Belum lagi Maria menyelesaikan bicaranya, tiba-tiba...


Brak!!


Zizi menendang kayu penyangga tenda tempat jualan para hantu, walhasil tenda itu roboh.


"Ziziiii..."


Maria melayang keluar di mana Zizi nyengir puas.


Dua hantu itu keluar dari warung tenda mereka.


"Kita impas, kalian udah bikin Zizi kesel dibandingin jempol kaki."


Kata Zizi.


Kedua hantu itu garuk kepala.


Haiiiish... Maria mendesis.


Bocah ini memang ya.


Zizi kemudian melihat ada warung tenda lain tak jauh dari pombensin.


"Nah kalau itu punya manusia, ayo makan di sana."


Kata Zizi sambil akan melangkah menjauh, namun Shane menarik Zizi.

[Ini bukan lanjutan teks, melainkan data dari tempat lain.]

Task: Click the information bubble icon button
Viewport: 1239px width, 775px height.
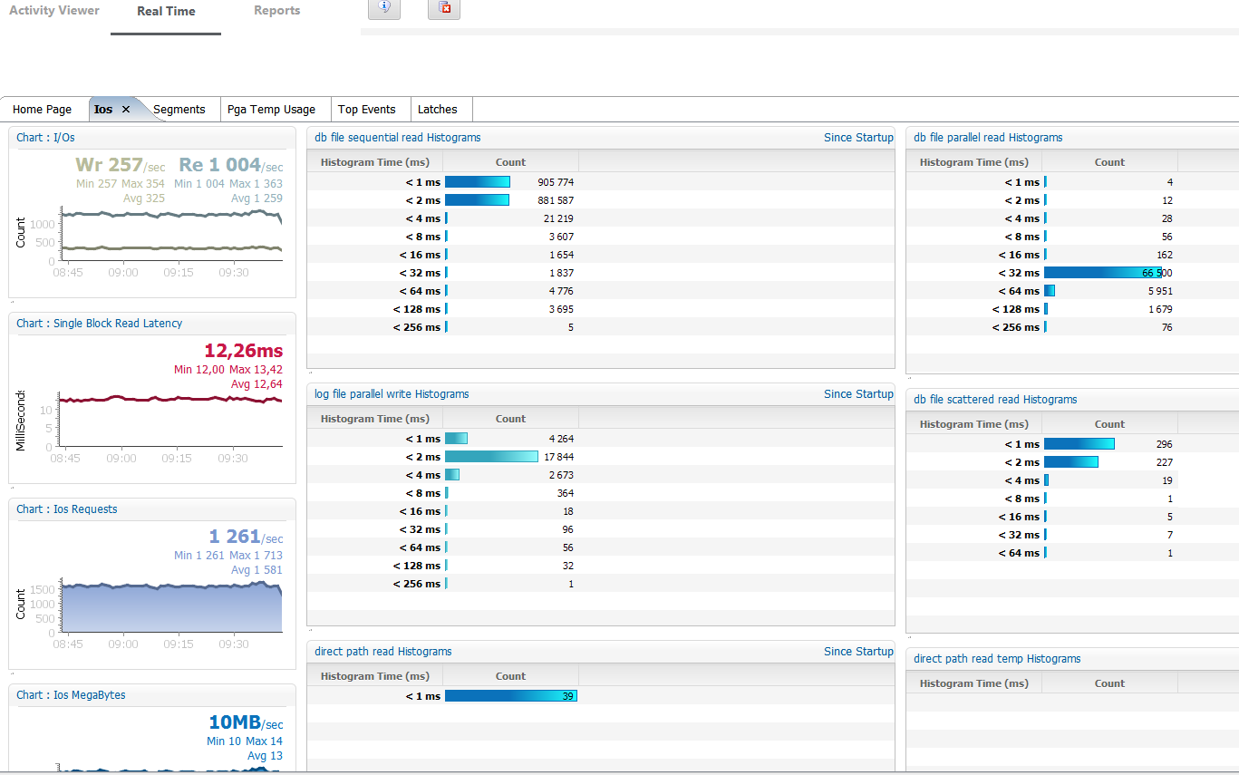Action: coord(384,7)
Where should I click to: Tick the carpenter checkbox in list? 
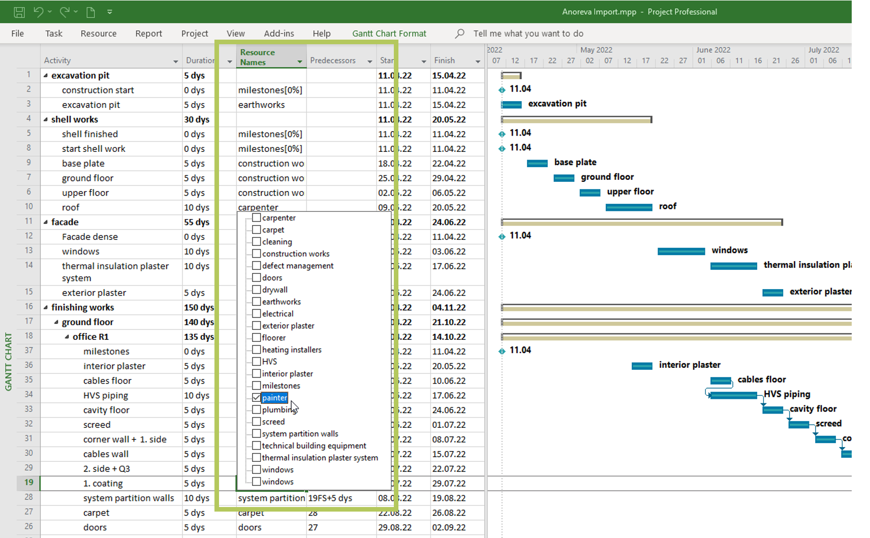click(x=257, y=218)
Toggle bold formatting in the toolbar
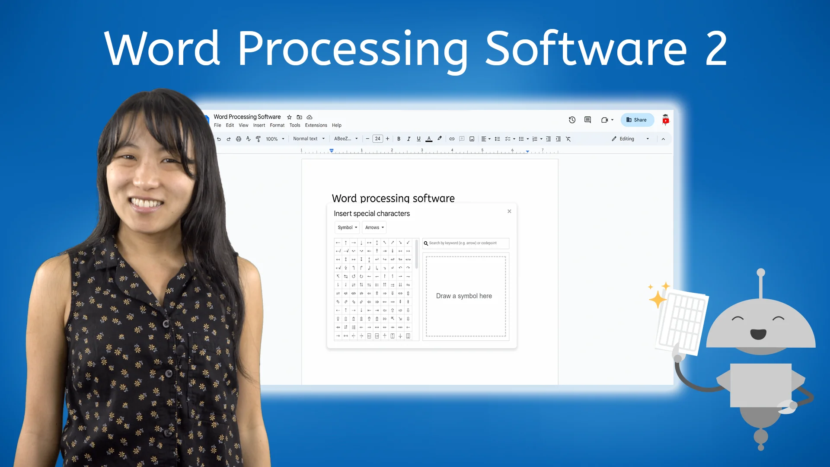This screenshot has width=830, height=467. pyautogui.click(x=399, y=139)
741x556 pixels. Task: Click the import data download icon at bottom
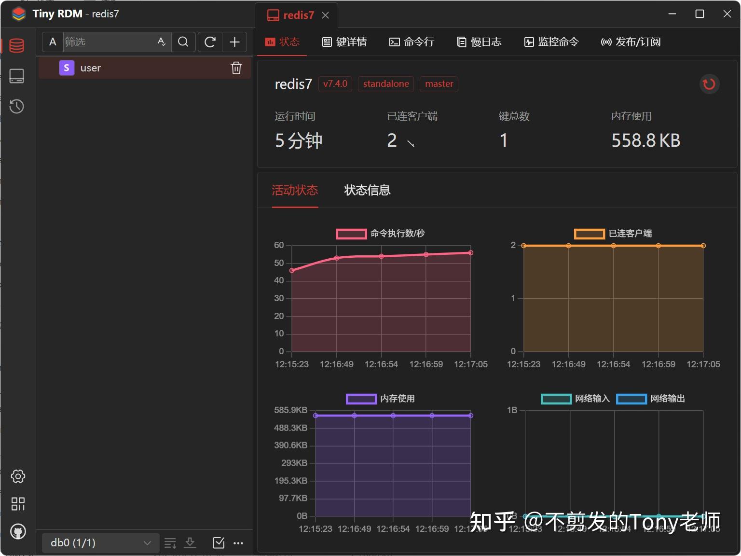point(190,542)
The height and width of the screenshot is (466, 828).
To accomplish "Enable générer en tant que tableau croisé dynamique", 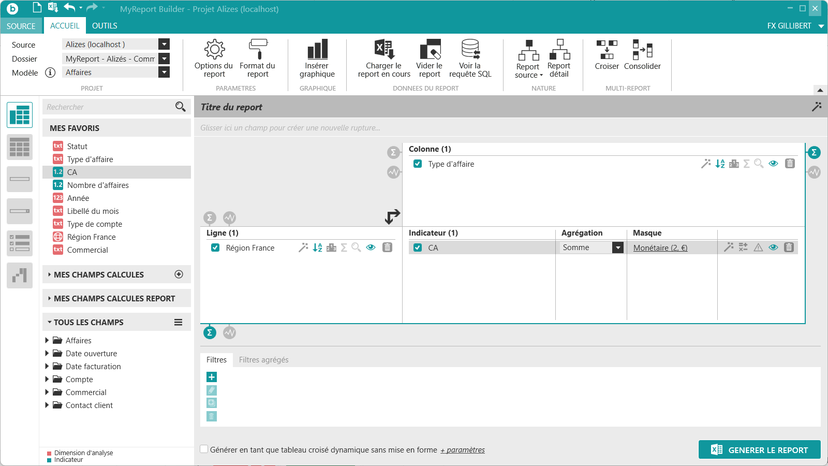I will (x=204, y=449).
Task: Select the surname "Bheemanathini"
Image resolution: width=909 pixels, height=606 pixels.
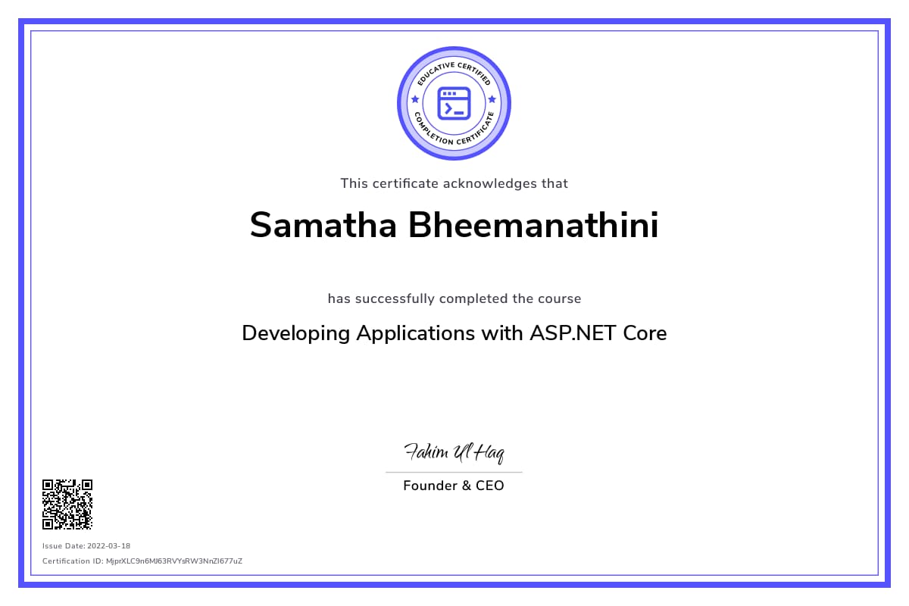Action: [x=533, y=225]
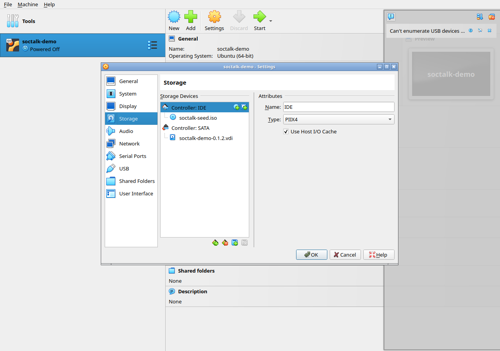Add a hard disk to the IDE controller
The image size is (500, 351).
point(244,107)
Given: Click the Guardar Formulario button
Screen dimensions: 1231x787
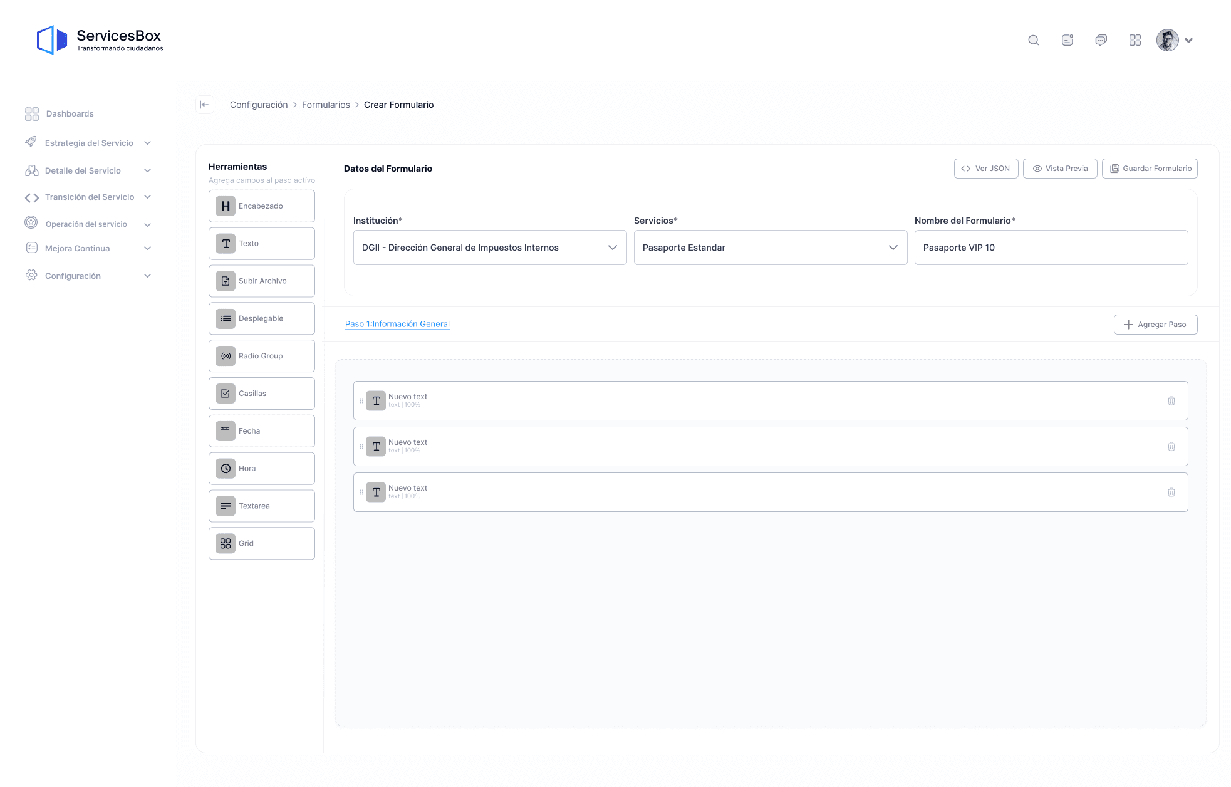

"Kasihan mereka warungnya roboh, setidaknya kasih ganti rugi Nona."


Kata Shane.


"Tapi mereka ngga bener, bikin warung tenda KW yang makan manusia kan kasihan manusia juga makan makanan mereka."


Kata Zizi.


"Yang mereka jual makanan bener Nona, yang mereka katakan juga benar, bahwa ada hubungan yang tak bisa dihindari atas sebagian manusia dengan mereka juga."


Ujar Shane.


"Kenapa Kak Seng tahu?"


Tanya Zizi.


"Karena para vampire juga ada yang bertahan hidup di tengah manusia dan hidup seperti manusia."


Zizi terdiam.


Ternyata serumit itu alam ini.


Zizi akhirnya mengambil ranselnya dari Shane, ada dompet miliknya di sana, Zizi mengambil beberapa lembar uang ratusan ribu, lalu dibawanya ke warung yang roboh.


"Nih, buat ganti rugi."


Kata Zizi pada si laki-laki gembul yang sedang membetulkan tenda warungnya.


"Maaf."


Kata Zizi lagi.


"Jangan jual makanan yang tak bisa dimakan manusia."


Kata Zizi.


Mereka diam menatap Zizi.


"Kalau jual belatung, awas aku robohin lagi."

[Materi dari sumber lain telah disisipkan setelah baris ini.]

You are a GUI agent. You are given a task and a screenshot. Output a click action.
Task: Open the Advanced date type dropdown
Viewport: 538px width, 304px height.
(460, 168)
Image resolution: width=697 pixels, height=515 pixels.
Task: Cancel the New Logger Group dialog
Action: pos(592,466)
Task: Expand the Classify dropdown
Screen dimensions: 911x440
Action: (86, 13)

Zizi meraih tangan laki-laki gembul dan meletakkan uang di atasnya.


"Aku nggak tahu kalian butuh uang untuk jual beli juga, hahahaha..."


Zizi tertawa.


**-----------**


Catatan :


Kalian yang suka traveling, misal mau mampir warung jangan lupa baca doa, kadang ada sebagian mereka memang buka warung di pinggir-pinggir jalan.


Bukan hanya warung tenda sebetulnya, bahkan toko, kios dan juga los di dalam pasar.


Mereka memang sangat dekat dengan kita sehari-hari, hanya kita yang tidak tahu.